Return Burn

I’m not much of a online shopper, but time restraints in early December led to ordering boots online. They were expensive, ordered directly from the manufacturer and arrived promptly. They might have been out of box for two minutes, tried them on, didn’t like the fit, registered a return online, printed a pre-paid return label, dropped them off at UPS a few days later. An effortless process, out of sight, out of mind, not out of pocket another cent.

A few days later my husband mentioned an article he read explaining what actually happens to online returns. Nowhere in internet retailer fine print does it say “returned goods will be incinerated or dumped in a landfill”. My heart sank, grappling with realization I’d unknowingly contributed to a shadowy behemoth environmental calamity.

Roughly 40% of online purchases are returned. In Canada alone, an estimated $46 billion in goods were returned in 2019. That’s a 95% increase in the last five years, a staggering spike resulting in drastic measures. Bottom line – major retailers can’t be bothered to inspect, re-package or return to inventory the mountain of customer returns. To do so would require scores of additional employees, bottom lines deem it cost effective to incinerate or dump most apparel returns in landfills.

Bracketing is common practice of savvy online shoppers – free returns mean buying a small, medium and large, keeping what fits and returning the other two guarantees a garment that fits. How many know returned garments are dumped in landfills?

Upscale retailer Burberry and retail brand H&M admit to incinerating merchandise in order to maintain brand perception. Perish the thought “wrong people” could diminish their brand if clothing was donated to charity. Not only is the practice disturbing, environmental impacts are staggering.

Had I known my ill fitting boots were destined for the dump, chances are I’d have donated them to charity or consigned them to a second hand store.

 

15 thoughts on “Return Burn

  1. Well, well. We live and learn. I’d not heard of this practice either, but it ties in with stores dumping food rather than donating simply for being the wrong shape colour.
    We buy a few things online for the business, but I’ve never ”shopped” online, even for books or music, and never for clothes. I am a terrible shopper in this respect.

    Something to think about.

    • Here in Canada government regulations make it difficult for grocery stores/restaurants/caterers to donate food. By law no food can be donated if it has left the primary licenced premise.
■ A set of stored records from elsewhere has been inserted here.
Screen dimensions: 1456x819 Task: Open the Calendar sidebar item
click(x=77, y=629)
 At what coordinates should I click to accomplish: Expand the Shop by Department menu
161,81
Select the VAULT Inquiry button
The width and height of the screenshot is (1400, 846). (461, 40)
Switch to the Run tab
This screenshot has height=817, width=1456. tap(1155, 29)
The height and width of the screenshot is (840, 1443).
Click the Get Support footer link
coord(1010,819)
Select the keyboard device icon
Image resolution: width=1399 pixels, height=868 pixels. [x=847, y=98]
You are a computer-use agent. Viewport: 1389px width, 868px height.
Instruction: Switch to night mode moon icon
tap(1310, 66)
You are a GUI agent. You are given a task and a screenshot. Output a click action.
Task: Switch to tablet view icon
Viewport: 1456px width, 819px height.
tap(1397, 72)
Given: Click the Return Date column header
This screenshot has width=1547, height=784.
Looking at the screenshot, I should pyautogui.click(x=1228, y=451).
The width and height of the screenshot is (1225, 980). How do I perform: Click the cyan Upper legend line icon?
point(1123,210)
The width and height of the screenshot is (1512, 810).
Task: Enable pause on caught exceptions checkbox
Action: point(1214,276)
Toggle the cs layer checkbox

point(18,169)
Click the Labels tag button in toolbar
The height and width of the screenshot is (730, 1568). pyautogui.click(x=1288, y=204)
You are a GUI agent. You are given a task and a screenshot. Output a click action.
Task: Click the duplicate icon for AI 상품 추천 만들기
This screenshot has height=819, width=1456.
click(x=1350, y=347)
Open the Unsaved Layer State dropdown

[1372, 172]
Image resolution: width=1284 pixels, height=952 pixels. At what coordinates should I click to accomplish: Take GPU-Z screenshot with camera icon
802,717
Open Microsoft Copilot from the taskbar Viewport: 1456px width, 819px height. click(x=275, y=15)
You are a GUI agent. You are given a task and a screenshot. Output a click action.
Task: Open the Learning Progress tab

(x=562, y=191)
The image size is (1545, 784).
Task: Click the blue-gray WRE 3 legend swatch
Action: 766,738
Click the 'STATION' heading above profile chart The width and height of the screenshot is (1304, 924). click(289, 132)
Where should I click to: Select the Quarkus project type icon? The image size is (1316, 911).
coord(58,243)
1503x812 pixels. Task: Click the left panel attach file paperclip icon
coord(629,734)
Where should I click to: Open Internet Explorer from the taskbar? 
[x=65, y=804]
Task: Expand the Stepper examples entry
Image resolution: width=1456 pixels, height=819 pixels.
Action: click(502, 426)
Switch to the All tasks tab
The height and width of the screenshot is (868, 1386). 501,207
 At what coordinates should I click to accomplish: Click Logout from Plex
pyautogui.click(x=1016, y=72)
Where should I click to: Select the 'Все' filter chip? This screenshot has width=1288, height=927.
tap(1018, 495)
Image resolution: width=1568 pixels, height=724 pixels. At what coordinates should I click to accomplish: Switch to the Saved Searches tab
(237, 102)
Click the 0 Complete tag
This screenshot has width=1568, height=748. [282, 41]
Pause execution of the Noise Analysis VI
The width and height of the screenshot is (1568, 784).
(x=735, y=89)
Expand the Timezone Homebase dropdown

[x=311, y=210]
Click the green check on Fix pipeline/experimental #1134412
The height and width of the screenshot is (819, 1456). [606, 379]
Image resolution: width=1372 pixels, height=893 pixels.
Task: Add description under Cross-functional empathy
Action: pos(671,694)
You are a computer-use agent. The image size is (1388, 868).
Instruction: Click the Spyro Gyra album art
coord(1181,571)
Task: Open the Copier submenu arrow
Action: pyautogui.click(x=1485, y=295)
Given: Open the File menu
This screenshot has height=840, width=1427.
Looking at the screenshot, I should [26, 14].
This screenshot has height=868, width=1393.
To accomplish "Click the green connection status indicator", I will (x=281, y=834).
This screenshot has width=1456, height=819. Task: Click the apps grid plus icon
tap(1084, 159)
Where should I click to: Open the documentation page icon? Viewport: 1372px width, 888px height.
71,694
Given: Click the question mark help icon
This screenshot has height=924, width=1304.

For example – a corporate client orders breakfast for 1,000 people, only 650 show up. We have 350 perfectly good meals ear-marked for the dumpster. Client doesn’t want it, they don’t care, corporations have money to burn. Now what? Toss it out? The law says we have to compost it, common sense says hell no! I call Union Gospel Mission. they trust my judgement and company I work for. No problem, right? Well big problem if a health inspector started nosing around. It’s crazy! Yikes.

  2. Oh, this is so disappointing. I recently watched an episode of Hassan Minaj’s Patriot Act. It was on fast fashion. And I was apalled by the amount of waste generated by the industry. There certainly is a better way to do things.

  3. Who would have thought? This is disturbing. Although I do frequently order online (not many stores to choose from where I live), I rarely return anything even if it doesn’t meet my expectations. Usually because I bought the item at a reduced price and it just didn’t seem worth the time and effort (and the return shipping costs) to send it back.

    I think it’s good you shared this. I know for me it will certainly play a role in any future return decisions.